January 2024 Antimicrobial Use and Resistance Module
AUR
14-4
Numerator Data (Antimicrobial Days):
Antimicrobial Days (also known as Days of Therapy): Defined as the aggregate sum of days for which any
amount of a specific antimicrobial agent was administered to individual patients as documented in the
eMAR and/or BCMA.
8-11
Appendix B provides the full list of antimicrobial agents collected in the NHSN
AU Option. Aggregate antimicrobial days are reported monthly for inpatient locations, FacWideIN, and
three select outpatient acute care settings (specifically, outpatient ED, pediatric ED, and 24-hour
observation area) for select antimicrobial agents and stratified by route of administration (specifically,
intravenous, intramuscular, digestive, and respiratory).
Refer to Table 1 and Table 2
for the definitions of drug-specific antimicrobial days and stratification
based on route of administration. For example, when a health care professional administers a patient 1
gram Vancomycin intravenously twice daily for three days, three “Vancomycin Days (total)” and three
“Vancomycin Days (IV)” are counted when stratified by intravenous route of administration. Please note
antimicrobials that have an extended half-life, such as Dalbavancin, Oritavancin and Rezafungin, are only
counted as an antimicrobial day on the day of administration. Similarly, in the case of renal impairment,
antimicrobials such as Vancomycin are only counted as an antimicrobial day on the day of
administration.
Table 3 summarizes the data elements for numerator calculation. Appendix C provides
additional examples of antimicrobial day calculation.

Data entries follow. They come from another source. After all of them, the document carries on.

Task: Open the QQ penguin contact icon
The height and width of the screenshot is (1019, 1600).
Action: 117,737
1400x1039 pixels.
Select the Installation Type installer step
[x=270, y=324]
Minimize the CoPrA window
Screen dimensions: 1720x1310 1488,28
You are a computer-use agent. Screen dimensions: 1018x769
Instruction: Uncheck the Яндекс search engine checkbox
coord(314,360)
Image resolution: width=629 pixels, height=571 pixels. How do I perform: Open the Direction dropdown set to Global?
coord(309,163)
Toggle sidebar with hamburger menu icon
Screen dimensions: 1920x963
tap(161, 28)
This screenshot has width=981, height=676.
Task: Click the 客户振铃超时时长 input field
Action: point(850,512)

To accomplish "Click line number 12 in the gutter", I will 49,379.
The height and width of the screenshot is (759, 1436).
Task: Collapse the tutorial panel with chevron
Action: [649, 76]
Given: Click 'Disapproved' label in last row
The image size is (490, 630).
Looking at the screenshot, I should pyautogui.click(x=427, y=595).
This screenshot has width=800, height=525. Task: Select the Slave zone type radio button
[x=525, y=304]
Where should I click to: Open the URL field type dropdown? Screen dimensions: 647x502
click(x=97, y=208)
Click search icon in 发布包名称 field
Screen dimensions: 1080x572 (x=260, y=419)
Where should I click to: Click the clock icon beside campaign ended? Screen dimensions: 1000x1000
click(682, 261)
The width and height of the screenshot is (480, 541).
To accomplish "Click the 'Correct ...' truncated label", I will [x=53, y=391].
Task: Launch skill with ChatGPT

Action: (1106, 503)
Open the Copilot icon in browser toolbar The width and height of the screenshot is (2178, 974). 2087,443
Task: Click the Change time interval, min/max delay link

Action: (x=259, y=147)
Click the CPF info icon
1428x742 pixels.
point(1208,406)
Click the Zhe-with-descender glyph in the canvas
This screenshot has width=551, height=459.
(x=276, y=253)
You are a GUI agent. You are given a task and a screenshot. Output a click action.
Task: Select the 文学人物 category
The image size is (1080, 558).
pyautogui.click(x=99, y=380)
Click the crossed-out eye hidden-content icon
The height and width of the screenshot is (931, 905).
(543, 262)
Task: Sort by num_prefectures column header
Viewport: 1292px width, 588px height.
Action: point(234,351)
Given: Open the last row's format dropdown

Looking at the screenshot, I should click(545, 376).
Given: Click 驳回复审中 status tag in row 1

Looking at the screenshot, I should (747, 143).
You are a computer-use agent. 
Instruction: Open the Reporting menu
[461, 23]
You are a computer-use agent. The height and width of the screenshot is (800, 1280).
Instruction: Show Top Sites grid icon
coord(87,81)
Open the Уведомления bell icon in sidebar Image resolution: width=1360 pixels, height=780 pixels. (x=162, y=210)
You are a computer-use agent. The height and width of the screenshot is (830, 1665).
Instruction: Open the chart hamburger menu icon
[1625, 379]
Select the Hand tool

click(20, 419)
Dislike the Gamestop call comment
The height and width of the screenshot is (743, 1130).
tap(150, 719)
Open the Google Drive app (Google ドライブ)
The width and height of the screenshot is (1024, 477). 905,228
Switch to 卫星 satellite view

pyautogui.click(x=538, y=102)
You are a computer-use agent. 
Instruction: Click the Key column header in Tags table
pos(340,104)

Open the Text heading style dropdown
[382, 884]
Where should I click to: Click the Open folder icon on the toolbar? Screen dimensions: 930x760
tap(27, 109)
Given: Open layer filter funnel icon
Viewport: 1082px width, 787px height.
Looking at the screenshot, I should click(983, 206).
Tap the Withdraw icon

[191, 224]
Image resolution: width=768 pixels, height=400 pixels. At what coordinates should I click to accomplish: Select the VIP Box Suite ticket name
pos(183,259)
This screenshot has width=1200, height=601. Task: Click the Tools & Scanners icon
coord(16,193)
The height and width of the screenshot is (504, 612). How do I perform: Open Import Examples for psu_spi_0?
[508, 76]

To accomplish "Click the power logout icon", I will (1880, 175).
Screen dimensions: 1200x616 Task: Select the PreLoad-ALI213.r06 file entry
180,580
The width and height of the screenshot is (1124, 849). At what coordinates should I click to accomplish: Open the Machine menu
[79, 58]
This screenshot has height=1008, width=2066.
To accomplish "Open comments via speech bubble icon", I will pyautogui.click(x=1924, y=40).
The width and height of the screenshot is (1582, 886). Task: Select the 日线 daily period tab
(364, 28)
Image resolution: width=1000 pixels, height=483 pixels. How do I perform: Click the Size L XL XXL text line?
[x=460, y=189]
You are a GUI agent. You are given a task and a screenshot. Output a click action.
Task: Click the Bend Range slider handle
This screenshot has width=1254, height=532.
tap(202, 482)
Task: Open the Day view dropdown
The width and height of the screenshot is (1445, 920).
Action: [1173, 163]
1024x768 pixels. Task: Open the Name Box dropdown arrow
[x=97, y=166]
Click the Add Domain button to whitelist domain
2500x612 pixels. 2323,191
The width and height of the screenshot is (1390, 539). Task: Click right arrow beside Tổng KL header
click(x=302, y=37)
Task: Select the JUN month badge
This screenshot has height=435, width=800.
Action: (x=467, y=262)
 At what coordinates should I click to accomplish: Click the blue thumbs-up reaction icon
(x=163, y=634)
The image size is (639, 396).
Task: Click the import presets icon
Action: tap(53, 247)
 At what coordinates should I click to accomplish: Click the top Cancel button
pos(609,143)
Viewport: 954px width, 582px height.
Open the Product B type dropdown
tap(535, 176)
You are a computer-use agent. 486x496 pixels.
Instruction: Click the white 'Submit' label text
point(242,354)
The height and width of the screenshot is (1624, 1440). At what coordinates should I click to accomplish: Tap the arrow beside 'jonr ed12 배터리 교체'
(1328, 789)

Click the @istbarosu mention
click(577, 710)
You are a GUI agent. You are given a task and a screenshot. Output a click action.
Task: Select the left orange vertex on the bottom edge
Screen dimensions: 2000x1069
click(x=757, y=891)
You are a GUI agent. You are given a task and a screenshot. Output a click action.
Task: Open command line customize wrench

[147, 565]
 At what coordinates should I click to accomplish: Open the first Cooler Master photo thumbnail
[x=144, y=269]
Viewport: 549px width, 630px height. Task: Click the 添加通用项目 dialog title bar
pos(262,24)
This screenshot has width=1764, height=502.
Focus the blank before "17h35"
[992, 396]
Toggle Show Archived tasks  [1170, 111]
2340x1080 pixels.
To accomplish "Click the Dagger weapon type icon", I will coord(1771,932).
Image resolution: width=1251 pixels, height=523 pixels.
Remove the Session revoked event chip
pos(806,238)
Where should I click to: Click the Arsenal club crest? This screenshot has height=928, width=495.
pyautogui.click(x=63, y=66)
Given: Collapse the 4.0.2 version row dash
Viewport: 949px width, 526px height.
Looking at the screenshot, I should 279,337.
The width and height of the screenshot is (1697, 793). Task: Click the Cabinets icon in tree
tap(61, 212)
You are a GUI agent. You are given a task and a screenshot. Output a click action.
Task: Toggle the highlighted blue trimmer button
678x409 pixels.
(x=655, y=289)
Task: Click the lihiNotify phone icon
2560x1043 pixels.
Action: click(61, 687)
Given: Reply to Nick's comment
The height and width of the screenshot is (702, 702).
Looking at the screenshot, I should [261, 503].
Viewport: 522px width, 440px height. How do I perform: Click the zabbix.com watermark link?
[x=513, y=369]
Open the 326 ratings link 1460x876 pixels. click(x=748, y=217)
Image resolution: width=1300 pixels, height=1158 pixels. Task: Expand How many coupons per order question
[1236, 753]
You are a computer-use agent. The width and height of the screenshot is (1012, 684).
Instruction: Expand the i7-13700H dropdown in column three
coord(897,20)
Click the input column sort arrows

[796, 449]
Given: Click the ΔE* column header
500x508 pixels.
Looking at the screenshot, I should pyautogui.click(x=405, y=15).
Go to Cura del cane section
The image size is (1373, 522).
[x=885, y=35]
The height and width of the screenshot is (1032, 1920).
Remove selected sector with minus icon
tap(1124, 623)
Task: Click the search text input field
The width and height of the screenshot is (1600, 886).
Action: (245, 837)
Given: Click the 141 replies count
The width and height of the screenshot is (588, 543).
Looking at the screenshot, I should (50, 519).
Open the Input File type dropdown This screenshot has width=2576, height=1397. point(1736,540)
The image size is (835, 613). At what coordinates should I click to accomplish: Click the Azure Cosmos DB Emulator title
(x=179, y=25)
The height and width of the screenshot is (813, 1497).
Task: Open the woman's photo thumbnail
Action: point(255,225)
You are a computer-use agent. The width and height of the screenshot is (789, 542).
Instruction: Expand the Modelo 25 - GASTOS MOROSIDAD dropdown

A value (specifically, a number greater than or equal to “1”, “0”, or “NA”) must be reported for every
antimicrobial agent and route of administration listed in Appendix B
for every location record for each
month. Antimicrobial agents and routes of administration cannot be left blank. Facilities should report
“0” (zero) antimicrobial days when no aggregate use occurred during a given reporting period for a
specific antimicrobial agent/route (for example, Zanamivir via the respiratory route) and that
agent/route can be accurately captured in the eMAR or BCMA system.
Please note, facilities should report “NA” (Not Applicable) only when the administrations for an
agent/route cannot be electronically captured at that facility (specifically, data are not available for a
specific antimicrobial agent/route). Furthermore, facilities should consistently report “NA” across all
locations and FacWideIN. For example, if a facility was unable to electronically capture Amikacin
administered via the respiratory route (in the event of using the IV formulation for inhalation), the
facility would report “NA” for the respiratory route of Amikacin for all individual locations and
FacWideIN. Facilities should only use “NA” for non-formulary agents when those agents, if administered,
cannot be accurately electronically captured. If use of non-formulary agents can be accurately
electronically captured, no use of those agents in each location/month would be reported as “0” (zero).
The NHSN Team expects use of “NA” at a given facility to remain consistent across months (in other
words, we would expect facilities unable to electronically capture data for a given agent/route to
consistently report “NA”). Facilities should not switch back and forth between reporting a use value
greater than or equal to zero and “NA”.